Asa habis kata. Ia membuang pandang.
Erlan kemudian menoleh pada Nael. "Kamu pulang aja. Jangan kasih tahu Om Joash kakakmu tantrum. Aku pulang bareng Asa."
Nael mengangguk patuh. Sebelum pulang, ia sempatkan memeluk si kakak. "Aku nggak pernah nyalahin kamu, Sa," bisiknya tulus. "Pulang. Kasihan Ibuk."
Asa pura-pura menatap ke atas. Kelopak matanya berkedip cepat demi menghalau air mata yang sudah akan tumpah.
Selepas Nael pergi, Erlan membawa Asa ke mobil. Ia perlu sedikit memaksa agar gadis itu masuk dan duduk. Menempati kursi kemudi, Erlan menyalakan mobil dan meninggalkan parkiran kelab.

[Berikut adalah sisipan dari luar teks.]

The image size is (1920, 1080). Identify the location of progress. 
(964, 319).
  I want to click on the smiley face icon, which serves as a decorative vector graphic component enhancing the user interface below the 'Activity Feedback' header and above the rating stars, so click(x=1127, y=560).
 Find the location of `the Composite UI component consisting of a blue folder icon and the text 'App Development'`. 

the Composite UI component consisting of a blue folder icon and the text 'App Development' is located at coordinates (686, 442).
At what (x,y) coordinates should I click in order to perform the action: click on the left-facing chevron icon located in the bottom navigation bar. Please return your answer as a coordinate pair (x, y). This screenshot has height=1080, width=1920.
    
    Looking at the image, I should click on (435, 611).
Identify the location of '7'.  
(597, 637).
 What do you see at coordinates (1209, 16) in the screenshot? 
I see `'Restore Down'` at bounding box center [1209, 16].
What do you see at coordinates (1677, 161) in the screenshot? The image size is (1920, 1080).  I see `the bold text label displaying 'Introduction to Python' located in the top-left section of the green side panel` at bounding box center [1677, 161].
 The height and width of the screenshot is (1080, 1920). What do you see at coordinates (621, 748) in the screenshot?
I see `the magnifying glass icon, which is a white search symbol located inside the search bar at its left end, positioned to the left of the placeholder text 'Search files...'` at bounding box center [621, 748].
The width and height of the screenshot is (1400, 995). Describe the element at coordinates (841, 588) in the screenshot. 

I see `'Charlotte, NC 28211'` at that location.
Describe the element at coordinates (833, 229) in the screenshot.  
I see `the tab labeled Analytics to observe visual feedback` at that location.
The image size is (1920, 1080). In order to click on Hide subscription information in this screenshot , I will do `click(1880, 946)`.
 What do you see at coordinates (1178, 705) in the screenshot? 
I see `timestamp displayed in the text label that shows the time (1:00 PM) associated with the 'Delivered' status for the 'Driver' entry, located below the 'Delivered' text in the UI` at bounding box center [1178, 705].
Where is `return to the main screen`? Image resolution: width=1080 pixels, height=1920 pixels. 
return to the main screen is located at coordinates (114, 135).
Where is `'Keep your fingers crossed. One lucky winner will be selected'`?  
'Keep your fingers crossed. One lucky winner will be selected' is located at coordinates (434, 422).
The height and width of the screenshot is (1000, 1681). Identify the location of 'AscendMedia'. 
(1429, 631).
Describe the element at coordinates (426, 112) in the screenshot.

Pikir Asa masalah akan selesai ketika mereka sampai di rumah Rudi. Erlan menutupi ini dari Joash, pasti juga melakukan hal serupa di depan Rudi, karenanya tak akan membahas lagi. Namun, tidak demikian.
"Datang ke kamarku setelah kamu selesai bersih-bersih dan makan."
Begitu yang Erlan bisikkan sebelum pria itu melewatinya di depan kamar. Asa tidak ingin ini jadi panjang. Namun, ia juga tak kuasa menolak perintah itu.
Sehabis mandi, si gadis pergi ke kamar Erlan. Pria itu menyuruhnya masuk, kemudian menutup pintu. Asa disuruh duduk di kursi di depan meja komputer.
"Mau apa kamu ke tempat kayak tadi?" Erlan bertanya dari tepian ranjang. Pria itu tampak belum mandi, sebab masih mengenakan kemeja kerja.
Asa menunduk. Tak berniat membeberkan ide impulsifnya beberapa jam lalu.
"Asa," tegur Erlan.
Si gadis akhirnya melirik sejenak. "Aku pusing, Mas," keluhnya dengan wajah tebal.
KAMU SEDANG MEMBACA
Menggenggam Asa
عاطفيةErlan tidak percaya cinta. Peristiwa di masa lalu membuatnya enggan menjalin hubungan serius dengan perempuan mana pun. Pada Asa, ia hanya iba. Namun, siapa yang menyangka kalau hatinya akan tertambat. Asa hanya menginginkan hidup yang normal, lepa...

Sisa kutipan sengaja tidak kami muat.